Despite the indictment, Mr. Ohrenstein was handily re-elected in 1988, running on a record that included bringing financial stability to the City University of New York, advocating for gay rights and, in the mid-1970s, forging a constructive bipartisan relationship with Warren M. Anderson, leader of the Senate’s Republican majority. Together they had helped resolve the fiscal crises facing the New York State Urban Development Corporation and the City of New York.
In 1990, the state’s highest court, the Court of Appeals, dismissed 445 of the indictment’s counts on the grounds that Mr. Ohrenstein’s conduct “was not prohibited in any manner.” Concluding that the remaining charges would be too difficult to prove, the prosecutor asked that they be dropped before the case went to trial.

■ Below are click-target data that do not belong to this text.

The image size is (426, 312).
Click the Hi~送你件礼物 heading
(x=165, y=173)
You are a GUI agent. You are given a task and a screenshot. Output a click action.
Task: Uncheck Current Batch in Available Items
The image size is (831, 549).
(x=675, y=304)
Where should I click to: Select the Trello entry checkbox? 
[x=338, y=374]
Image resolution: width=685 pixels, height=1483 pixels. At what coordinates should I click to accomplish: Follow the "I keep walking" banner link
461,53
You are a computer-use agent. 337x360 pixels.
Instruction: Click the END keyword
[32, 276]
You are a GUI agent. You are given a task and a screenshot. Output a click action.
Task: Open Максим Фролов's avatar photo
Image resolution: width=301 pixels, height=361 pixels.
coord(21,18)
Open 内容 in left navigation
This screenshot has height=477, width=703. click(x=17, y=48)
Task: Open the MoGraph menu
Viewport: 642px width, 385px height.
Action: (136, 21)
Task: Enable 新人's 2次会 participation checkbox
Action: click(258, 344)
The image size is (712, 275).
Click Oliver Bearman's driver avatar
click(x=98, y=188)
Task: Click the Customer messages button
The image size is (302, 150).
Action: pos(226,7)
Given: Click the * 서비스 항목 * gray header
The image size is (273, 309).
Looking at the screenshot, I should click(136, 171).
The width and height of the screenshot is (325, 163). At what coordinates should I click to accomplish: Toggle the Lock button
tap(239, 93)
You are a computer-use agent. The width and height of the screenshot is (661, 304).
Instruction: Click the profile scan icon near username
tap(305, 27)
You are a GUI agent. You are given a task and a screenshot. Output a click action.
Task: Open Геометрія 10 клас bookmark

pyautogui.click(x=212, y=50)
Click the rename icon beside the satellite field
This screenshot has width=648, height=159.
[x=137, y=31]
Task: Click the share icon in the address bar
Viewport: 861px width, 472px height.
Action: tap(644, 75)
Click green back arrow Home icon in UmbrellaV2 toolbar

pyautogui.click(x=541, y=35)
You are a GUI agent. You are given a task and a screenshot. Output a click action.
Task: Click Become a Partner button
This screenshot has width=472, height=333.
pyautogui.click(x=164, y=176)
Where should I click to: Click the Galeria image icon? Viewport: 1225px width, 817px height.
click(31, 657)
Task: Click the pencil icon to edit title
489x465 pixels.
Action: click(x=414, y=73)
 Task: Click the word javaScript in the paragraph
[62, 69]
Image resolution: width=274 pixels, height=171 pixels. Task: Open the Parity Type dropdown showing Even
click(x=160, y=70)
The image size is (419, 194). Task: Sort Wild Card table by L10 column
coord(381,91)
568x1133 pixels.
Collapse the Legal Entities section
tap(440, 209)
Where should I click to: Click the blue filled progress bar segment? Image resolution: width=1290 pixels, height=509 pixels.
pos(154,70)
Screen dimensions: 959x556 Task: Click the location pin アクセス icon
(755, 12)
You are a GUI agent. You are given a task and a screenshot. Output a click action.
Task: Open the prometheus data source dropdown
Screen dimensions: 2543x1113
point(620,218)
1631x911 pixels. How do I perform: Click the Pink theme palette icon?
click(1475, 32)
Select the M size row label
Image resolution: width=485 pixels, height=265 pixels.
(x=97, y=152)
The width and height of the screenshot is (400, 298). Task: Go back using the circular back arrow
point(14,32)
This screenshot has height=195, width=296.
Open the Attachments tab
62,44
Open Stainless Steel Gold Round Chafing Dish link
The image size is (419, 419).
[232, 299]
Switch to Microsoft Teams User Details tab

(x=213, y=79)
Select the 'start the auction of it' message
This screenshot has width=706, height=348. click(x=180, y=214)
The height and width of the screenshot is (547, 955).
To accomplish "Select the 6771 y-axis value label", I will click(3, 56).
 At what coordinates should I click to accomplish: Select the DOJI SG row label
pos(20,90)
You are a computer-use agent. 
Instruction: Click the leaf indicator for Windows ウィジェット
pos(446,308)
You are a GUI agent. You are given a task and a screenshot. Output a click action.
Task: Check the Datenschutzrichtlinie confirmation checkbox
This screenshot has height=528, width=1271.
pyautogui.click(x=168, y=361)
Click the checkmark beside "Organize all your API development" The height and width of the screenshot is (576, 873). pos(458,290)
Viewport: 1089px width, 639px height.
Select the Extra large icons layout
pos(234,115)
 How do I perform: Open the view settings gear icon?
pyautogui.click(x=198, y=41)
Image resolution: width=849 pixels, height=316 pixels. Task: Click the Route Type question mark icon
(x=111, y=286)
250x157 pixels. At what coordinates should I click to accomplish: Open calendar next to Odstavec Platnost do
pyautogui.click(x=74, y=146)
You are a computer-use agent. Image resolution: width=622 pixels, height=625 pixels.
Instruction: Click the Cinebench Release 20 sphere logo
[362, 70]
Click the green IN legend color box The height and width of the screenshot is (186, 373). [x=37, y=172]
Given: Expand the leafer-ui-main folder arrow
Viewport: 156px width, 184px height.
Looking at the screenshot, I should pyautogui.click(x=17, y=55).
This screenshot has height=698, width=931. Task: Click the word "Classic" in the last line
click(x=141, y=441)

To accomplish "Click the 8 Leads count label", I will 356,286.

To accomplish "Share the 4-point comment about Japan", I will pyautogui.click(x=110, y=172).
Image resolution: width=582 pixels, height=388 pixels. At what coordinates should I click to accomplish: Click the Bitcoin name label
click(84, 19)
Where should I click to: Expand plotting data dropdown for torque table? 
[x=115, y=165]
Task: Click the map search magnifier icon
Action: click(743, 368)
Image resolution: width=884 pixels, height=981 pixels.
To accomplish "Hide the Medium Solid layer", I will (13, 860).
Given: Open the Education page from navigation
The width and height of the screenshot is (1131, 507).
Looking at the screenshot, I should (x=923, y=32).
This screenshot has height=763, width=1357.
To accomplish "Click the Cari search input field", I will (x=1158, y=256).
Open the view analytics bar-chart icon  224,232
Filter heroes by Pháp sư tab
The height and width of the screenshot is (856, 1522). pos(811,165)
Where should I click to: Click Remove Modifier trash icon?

“I am gratified that I have been vindicated,” Mr. Ohrenstein said afterward. “My faith in the law is reaffirmed.”
The Legislature subsequently clarified its rules prohibiting no-show legislative jobs for campaign workers.
Mr. Ohrenstein’s colleagues were largely sympathetic. “There was a feeling that somehow the circumstances and rules had changed and that, ironically, Fred — of all people — found himself charged with abuse of the system which he had been committed to change,” Senator Franz S. Leichter said at the time.
Karen S. Burstein, another senator whose vote helped make Mr. Ohrenstein the minority leader in 1975, said: “Being in the minority for such a long time is an awful frustration. It becomes more and more urgent to get one’s views across. Overzealousness can tip the balance so that one crosses the line of the right thing to do.”
Manfred Ohrenstein was born in Mannheim, Germany, on Aug. 5, 1925, the son of Jewish parents who were born in Poland. In 1938, less than a week before the Nazi Kristallnacht pogroms, the family fled to Cologne and then to London before settling in Brooklyn.
His father, Markus, had a furniture business in Germany and became a men’s sportswear manufacturer in New York. His mother, Fanny (Hollander) Markus, oversaw the household.
Fred, as he was known, graduated from a yeshiva in Brooklyn, earned a degree from Brooklyn College in 1948 and served in the U.S. Army during the Korean War. He received his law degree from Columbia University in 1951 and was later an Army Reserve captain in the Judge Advocate General’s Corps. He worked as a prosecutor for the Manhattan district attorney, Frank S. Hogan.
In 1960, The New York Post called Mr. Ohrenstein a “standout example of the new young leadership that is spearheading the drive to reform the Democratic Party.” Running for the State Senate to represent the 25th District, he defeated the incumbent, John F. Farrell, for the Democratic nomination, scoring what was considered one of the reform movement’s first major victories.
Early in his Senate career, Mr. Ohrenstein was instrumental in advancing bills that repealed capital punishment and, in 1970, guaranteed women the right to an abortion, the latter legislation coming three years before the United States Supreme Court’s decision in Roe v. Wade. He also consistently defended renters, who composed most of his constituents, against higher charges and other impingements by landlords.
In addition to his son, he is survived by his wife, Marilyn Bacher; a daughter, Nancy Ohrenstein; and four grandchildren.
Mr. Ohrenstein was a founder of the Museum of Jewish Heritage in Lower Manhattan. When he retired from the Senate, he resumed the practice of law. He was later appointed by Mayor Rudolph W. Giuliani to task forces on the City University of New York and on the New York City Board of Elections.
His former colleague Mr. Leichter, who had worked in Mr. Ohrenstein’s 1960 campaign, sought to put the whole of his career in perspective.
“It’s a seductive path,” he told The New York Times in 1987. “The system in Albany is so rigid that it can tend to overwhelm you. You become so frustrated, and the feeling is that there is no way to break through it or function outside it.”